--- Requirement ---
In this exercise, return only the lines that run from the line with "Image resolution: width=1408" to the end of the entries below, both included. Pictures are not copied.

Collected data entries:
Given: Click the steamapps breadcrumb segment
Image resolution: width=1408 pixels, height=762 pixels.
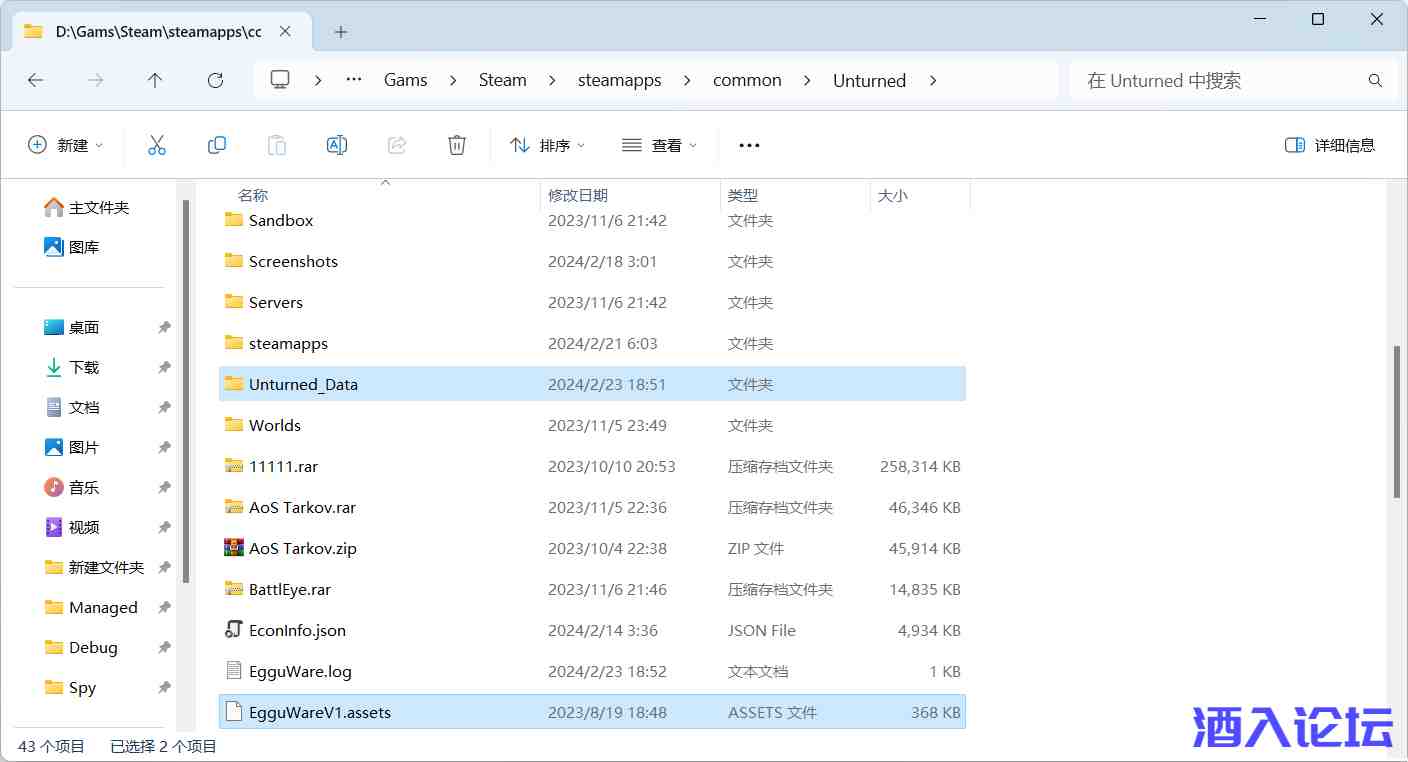Looking at the screenshot, I should (x=619, y=81).
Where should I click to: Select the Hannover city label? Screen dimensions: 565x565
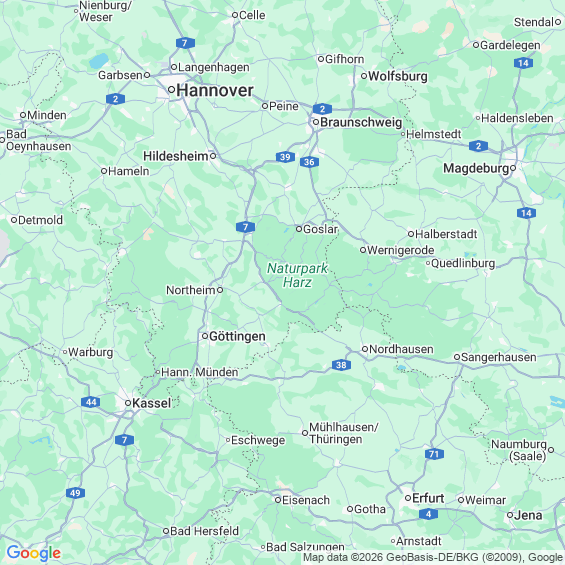[215, 90]
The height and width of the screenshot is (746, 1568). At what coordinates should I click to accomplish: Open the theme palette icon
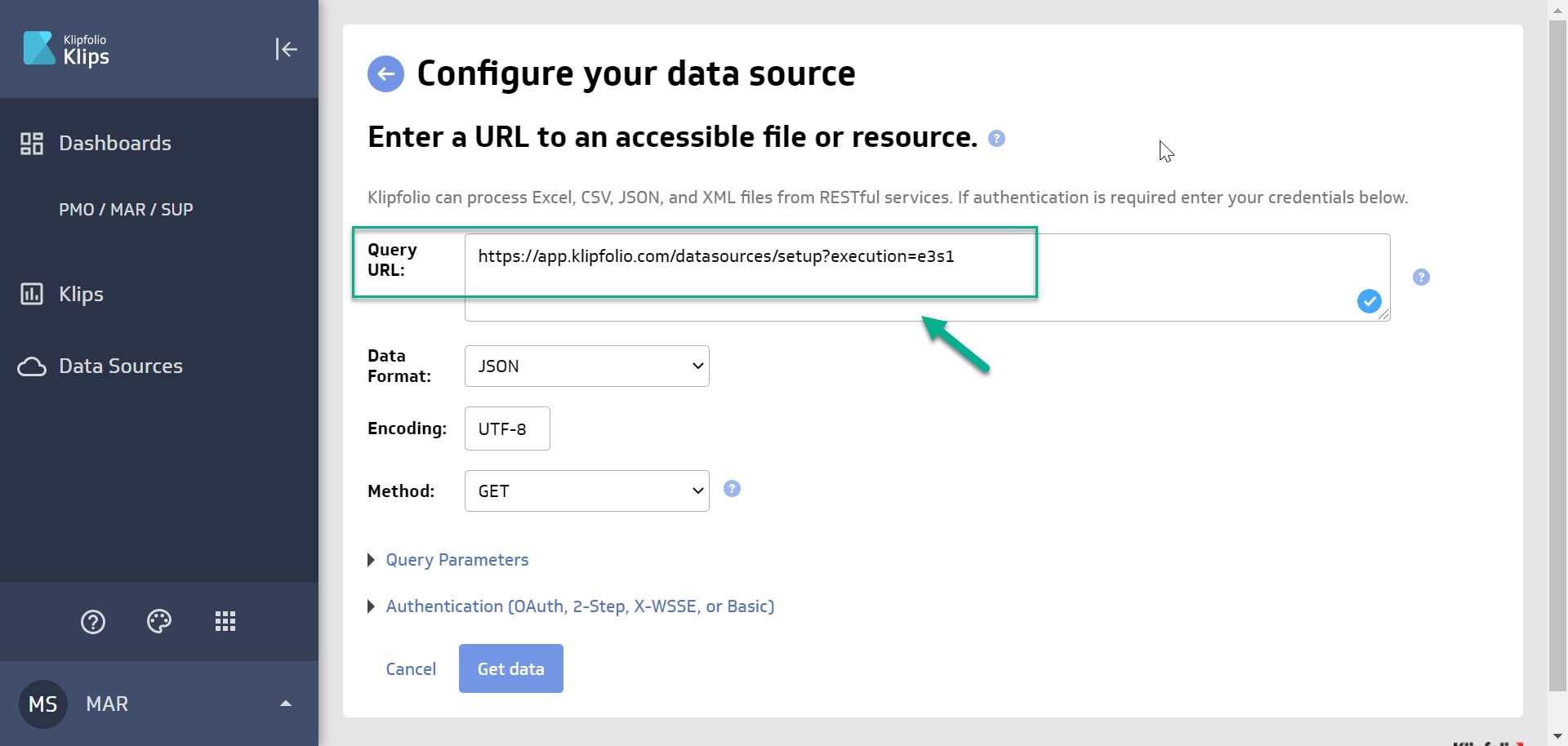[x=159, y=622]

--- Your solution ---
Image resolution: width=1408 pixels, height=762 pixels.
Looking at the screenshot, I should (x=619, y=81).
Where should I click to: Select the Hannover city label? Screen dimensions: 565x565
[215, 90]
The height and width of the screenshot is (746, 1568). At what coordinates should I click to accomplish: Open the theme palette icon
[x=159, y=622]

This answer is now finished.